My second piece is a watercolor of Eden fitting in with my Song of Soloman theme. I finally had time over VBS week to find the best gazelle images and draw them in. I look forward to amping up the darks and inking some stuff in.
June 6, 2009
A serious perk to being in art shows is that sometimes the show openings are really fun and have good food and drinks! Joel and I went to the ZeroSum show, met Cat there, I had a small piece in the show, Catch the Foxes. Cat informed me, at one of our other get togethers, that ZeroSum would have a pub quiz. PUB QUIZ!! fun!
We had a great time. Met new people on our pub quiz team, got to build a sculpture out of knick-knacks in the middle of the table, Magnolia Brown, chocolate chunk cookies, mango salsa. And the art was pretty interesting too.

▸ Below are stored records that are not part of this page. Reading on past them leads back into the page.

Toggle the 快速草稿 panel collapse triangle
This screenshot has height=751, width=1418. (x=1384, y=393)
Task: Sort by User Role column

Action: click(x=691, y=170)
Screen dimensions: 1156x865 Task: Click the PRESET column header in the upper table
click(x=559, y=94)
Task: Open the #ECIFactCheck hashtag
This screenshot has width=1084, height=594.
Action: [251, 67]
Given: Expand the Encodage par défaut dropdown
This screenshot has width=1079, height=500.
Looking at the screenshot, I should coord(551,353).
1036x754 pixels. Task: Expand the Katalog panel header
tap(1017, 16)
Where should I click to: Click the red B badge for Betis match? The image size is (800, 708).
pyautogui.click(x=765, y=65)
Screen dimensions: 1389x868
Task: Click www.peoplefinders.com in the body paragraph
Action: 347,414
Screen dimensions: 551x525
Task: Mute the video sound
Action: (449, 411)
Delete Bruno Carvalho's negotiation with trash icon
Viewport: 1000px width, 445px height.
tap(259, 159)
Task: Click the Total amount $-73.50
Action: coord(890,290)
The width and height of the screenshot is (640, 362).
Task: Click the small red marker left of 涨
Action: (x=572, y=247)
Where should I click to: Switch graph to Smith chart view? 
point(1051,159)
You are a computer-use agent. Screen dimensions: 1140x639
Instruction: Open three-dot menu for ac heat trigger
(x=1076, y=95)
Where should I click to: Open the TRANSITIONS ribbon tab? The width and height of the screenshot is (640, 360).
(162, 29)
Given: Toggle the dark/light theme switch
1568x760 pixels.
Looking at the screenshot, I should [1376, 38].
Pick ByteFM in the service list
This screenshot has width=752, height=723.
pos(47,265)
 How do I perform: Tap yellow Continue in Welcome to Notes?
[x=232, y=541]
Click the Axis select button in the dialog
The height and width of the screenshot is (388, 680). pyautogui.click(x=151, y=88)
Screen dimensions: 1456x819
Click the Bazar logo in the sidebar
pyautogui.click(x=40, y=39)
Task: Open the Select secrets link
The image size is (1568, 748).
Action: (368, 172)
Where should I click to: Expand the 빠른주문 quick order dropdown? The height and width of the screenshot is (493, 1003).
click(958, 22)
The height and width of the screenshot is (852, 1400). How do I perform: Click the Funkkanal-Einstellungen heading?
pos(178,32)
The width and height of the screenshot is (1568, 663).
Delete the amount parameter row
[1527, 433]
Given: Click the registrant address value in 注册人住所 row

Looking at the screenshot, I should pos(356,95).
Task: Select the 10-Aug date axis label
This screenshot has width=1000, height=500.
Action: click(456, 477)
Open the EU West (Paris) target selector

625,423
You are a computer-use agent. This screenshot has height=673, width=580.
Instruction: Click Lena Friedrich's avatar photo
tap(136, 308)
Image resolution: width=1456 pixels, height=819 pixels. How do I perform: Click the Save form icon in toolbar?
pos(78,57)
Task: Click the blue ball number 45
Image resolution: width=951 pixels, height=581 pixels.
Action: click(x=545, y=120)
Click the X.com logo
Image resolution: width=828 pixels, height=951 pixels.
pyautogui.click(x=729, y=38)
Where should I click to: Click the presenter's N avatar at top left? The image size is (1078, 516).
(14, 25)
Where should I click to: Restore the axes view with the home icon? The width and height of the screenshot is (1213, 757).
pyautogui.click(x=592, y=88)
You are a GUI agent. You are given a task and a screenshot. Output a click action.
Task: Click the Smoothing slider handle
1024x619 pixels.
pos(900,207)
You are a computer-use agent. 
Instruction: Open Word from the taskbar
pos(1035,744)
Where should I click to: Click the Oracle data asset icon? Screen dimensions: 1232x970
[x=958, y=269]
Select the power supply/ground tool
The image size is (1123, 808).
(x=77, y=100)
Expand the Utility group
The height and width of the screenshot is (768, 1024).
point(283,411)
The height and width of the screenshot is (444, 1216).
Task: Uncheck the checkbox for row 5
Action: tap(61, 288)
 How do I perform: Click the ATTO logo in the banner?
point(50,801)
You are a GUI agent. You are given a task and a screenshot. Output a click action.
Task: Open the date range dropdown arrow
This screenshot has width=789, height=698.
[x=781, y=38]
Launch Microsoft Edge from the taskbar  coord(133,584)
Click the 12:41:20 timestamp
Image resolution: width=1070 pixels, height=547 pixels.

Our team came in second, sending Joel into a comic drama holding a chair over his head toward our neighbors on the opposing team. But one of our prizes was this game called Feudal. Who knows how old this game is, the box is quite sunbleached. I believe it's like a fancy form of chess. The kids have loved it though! Little figurine knights, archers, horsemen, castles that can be placed in any order on a pegboard. In funky retro colors. There have been many dramas worked out with this bogus prize we won. A whole lot better than the food dehydrator. I don't think it would have gotten as much mileage.